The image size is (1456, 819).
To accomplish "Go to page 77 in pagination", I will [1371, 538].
- - - - -
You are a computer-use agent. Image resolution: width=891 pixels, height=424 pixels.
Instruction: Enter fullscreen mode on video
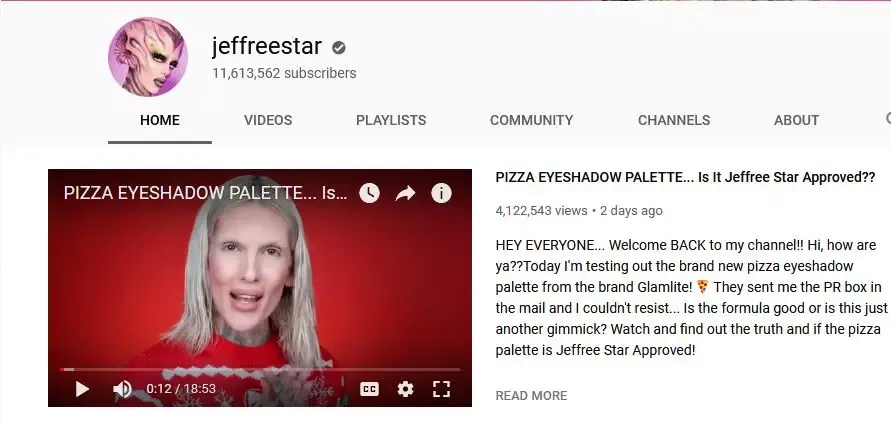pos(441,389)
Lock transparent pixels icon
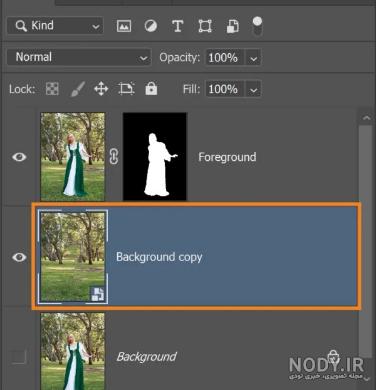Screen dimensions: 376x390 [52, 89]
- - - - -
- [PROBLEM TO WORK ON]: Reproduce verbatim the stretch from the line containing "The image size is (1456, 819)." through the line containing "will [1371, 538].", including both of those lines.

- [ANSWER FOR THE TASK]:
The image size is (1456, 819).
To accomplish "Go to page 77 in pagination", I will [1371, 538].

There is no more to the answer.